News |

不得意だったチーム作業を克服できたのは
HALでのリーダー経験のおかげ。

CG/ANIMATION

株式会社 ポリフォニー・デジタル
甲斐智成(ランドスケープデザインチーム リーダー/デザイナー)

クリエイターとは、自分1人の殻に閉じこもってものをつくれば良い仕事ではない。
時には大勢の人や会社と連携し、ひとつのものをつくり上げていかなければならないのだ。
株式会社ポリフォニー・デジタルで働く甲斐智成さんは、そうしたチーム作業の円滑な進め方を、学生時代にリーダーとして経験したことから学び取った。

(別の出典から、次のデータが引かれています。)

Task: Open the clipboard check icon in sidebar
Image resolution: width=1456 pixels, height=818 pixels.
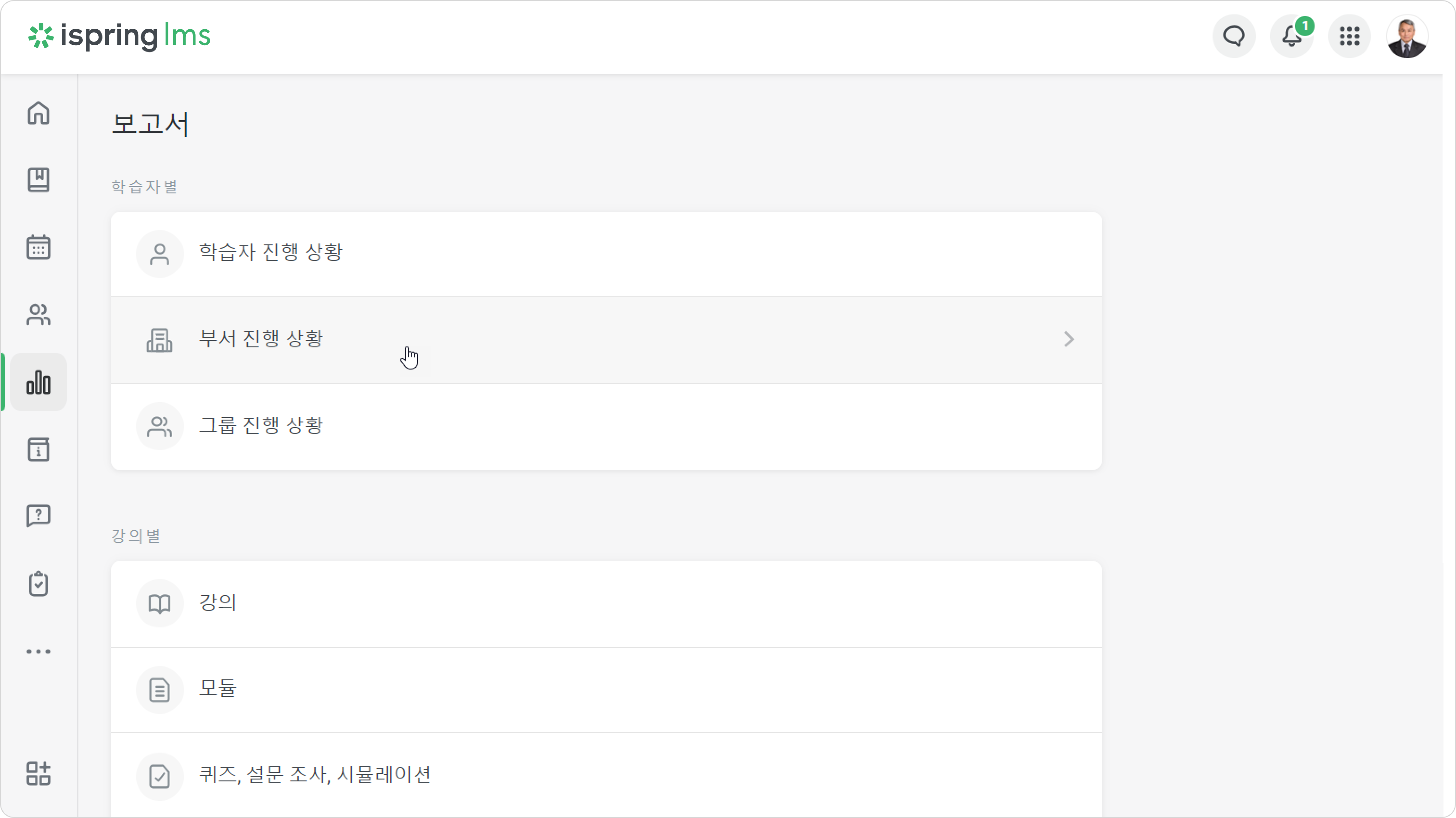Action: pyautogui.click(x=38, y=583)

実は自分の意思によるものではなかったというそのきっかけを伺った。

data

株式会社 ポリフォニー・デジタル

高校卒業後にHALを選んだのは
「一番学校っぽくなかった」から

時代の最先端を行く美麗なグラフィックと、高いゲーム性を併せ持ち、全世界でシリーズ累計7,000万本という驚異的な売上を誇るレーシングゲーム『グランツーリスモ』。本作を制作する株式会社ポリフォニー・デジタルに、HALを2006年に卒業した甲斐智成さんが勤務している。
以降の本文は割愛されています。